Yep, I drove through VA a few years ago and it seems I remember signs near the state lines warning that radar detectors were illegal. In Texas they are illegal in commercial vehicles like 18 wheelers. However, these state laws usurp the federal law allowing their use. If someone had the time and money they could probably get these laws overturned. I've had a radar detector since the 1970's. The one I have now detects 6 radar bands and three wavelengths of lasers. It has saved my butt dozens and dozens of times.

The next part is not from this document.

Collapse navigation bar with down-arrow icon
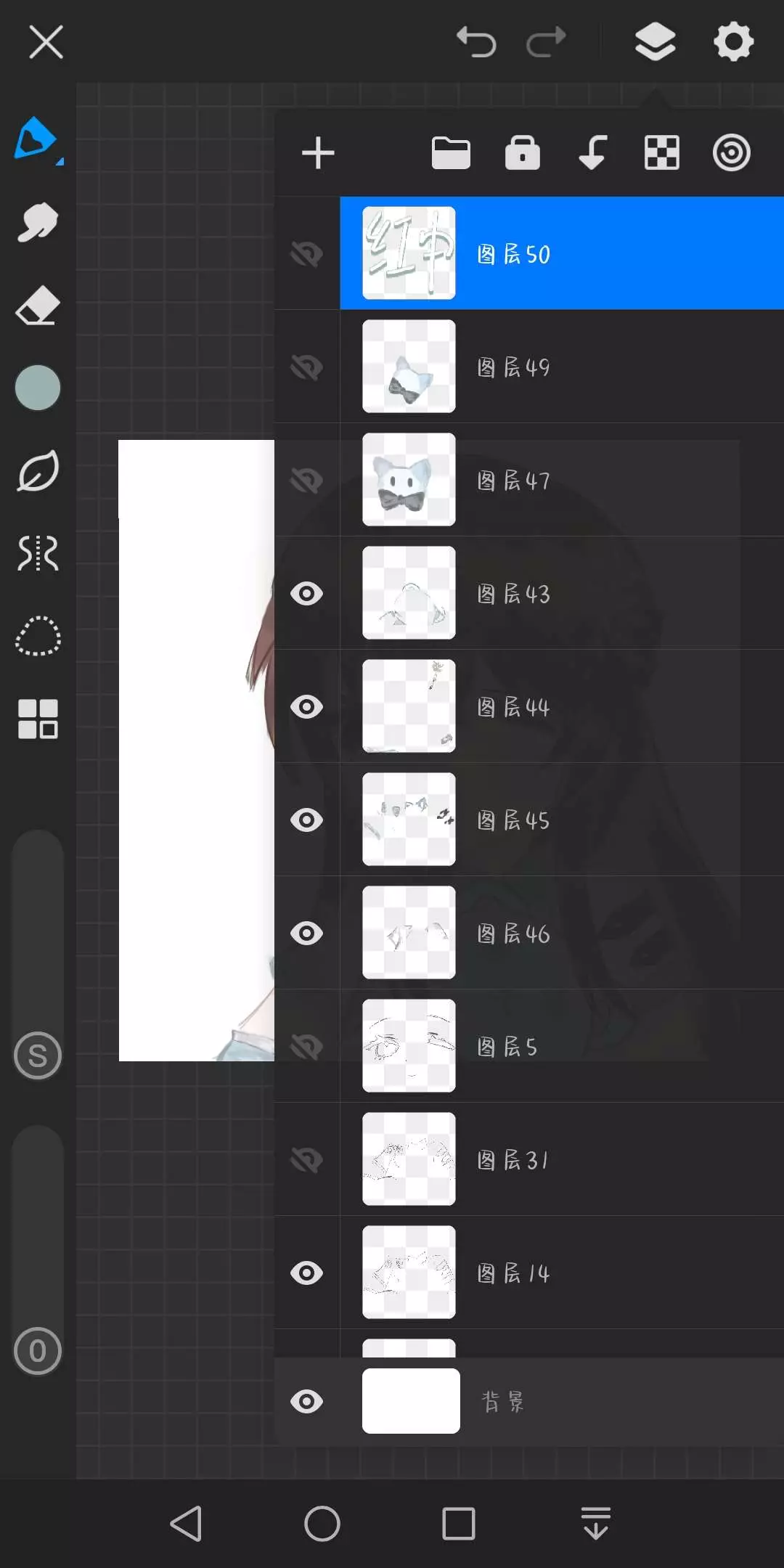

Back to topic - The short article didn't mention whether the guy hacked through encryption. _IF_ he did then he should be charged. _IF_ he didn't then he should be let go and the homeowener charged with being an idiot.


----------



## n8dagr8 (Aug 14, 2004)

ntexasdude said:


> the homeowener charged with being an idiot.


Could you imagine? The courts/jails would be full! :lol:


----------



## Scott Greczkowski (Mar 21, 2002)

> Yes, and I know that. Also, include Connecticut.


 Radar Detectors have been legal here for about 7 years now (if not longer)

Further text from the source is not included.